▸ **YOUR OBJECTIVE**
Retype, word for word, every line from the one holding "Servizi (673, 50)" through the one holding "Identify the click" in the entries below, both included, and only those lines.
□ □ □
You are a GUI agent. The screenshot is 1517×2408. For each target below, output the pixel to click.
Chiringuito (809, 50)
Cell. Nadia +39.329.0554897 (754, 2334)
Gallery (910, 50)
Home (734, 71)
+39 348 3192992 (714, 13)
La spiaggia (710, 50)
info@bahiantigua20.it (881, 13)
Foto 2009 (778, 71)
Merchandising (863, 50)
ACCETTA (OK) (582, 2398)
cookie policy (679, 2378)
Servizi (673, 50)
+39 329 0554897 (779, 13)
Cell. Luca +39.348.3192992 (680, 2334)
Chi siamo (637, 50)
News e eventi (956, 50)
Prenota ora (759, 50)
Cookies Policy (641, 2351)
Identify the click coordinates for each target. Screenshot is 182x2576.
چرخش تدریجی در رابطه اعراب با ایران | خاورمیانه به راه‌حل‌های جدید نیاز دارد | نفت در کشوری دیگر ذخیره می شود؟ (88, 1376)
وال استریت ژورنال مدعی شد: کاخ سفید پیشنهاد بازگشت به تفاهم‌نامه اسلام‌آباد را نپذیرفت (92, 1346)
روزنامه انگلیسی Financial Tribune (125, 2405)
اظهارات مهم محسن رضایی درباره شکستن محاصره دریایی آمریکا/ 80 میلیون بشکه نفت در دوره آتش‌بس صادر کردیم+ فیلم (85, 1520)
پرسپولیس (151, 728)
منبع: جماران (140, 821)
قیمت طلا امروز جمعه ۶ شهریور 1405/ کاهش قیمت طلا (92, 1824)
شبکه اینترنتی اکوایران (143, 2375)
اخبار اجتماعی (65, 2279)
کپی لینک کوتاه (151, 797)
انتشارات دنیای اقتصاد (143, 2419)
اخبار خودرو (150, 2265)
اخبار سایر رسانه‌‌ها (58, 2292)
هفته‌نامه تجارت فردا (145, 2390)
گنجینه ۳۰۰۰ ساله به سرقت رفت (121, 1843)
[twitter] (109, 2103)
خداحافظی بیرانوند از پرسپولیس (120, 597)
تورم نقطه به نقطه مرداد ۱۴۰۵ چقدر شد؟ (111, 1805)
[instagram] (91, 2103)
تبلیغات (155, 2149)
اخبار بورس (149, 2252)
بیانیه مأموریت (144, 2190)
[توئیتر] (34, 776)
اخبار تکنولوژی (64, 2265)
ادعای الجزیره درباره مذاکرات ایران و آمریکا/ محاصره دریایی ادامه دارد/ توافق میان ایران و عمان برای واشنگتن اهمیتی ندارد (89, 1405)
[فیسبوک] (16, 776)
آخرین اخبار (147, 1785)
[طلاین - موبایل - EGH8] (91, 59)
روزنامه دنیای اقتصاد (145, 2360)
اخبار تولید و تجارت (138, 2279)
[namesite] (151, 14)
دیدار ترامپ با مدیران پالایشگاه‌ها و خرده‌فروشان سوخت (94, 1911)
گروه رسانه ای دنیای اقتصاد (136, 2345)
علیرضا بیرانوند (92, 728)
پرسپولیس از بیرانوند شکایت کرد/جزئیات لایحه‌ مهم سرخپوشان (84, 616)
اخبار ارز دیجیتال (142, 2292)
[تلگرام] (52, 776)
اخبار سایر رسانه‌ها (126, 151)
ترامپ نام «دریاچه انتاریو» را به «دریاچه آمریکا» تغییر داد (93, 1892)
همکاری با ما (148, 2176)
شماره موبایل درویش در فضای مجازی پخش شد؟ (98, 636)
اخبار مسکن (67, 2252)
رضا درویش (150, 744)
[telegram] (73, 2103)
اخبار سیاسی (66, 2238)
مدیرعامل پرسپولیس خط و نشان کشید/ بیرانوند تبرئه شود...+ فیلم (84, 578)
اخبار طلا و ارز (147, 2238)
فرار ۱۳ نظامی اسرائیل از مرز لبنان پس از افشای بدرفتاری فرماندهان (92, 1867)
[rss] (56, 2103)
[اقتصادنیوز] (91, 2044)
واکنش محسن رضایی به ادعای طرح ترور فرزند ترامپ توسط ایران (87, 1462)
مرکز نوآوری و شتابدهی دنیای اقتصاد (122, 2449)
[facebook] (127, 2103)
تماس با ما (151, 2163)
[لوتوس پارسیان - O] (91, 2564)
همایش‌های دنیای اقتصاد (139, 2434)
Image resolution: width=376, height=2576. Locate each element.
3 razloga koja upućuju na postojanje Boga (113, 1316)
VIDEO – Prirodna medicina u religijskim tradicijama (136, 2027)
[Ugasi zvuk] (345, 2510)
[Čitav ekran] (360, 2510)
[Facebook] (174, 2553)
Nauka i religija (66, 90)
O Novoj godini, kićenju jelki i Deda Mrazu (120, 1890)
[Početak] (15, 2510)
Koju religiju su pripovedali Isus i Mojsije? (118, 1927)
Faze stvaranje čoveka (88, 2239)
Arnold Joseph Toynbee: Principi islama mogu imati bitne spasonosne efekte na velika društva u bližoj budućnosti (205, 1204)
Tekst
□ □ □
▸ **SOLUTION TO THE EXERCISE**
Servizi (673, 50)
+39 329 0554897 (779, 13)
Cell. Luca +39.348.3192992 (680, 2334)
Chi siamo (637, 50)
News e eventi (956, 50)
Prenota ora (759, 50)
Cookies Policy (641, 2351)
Identify the click coordinates for each target. Screenshot is 182x2576.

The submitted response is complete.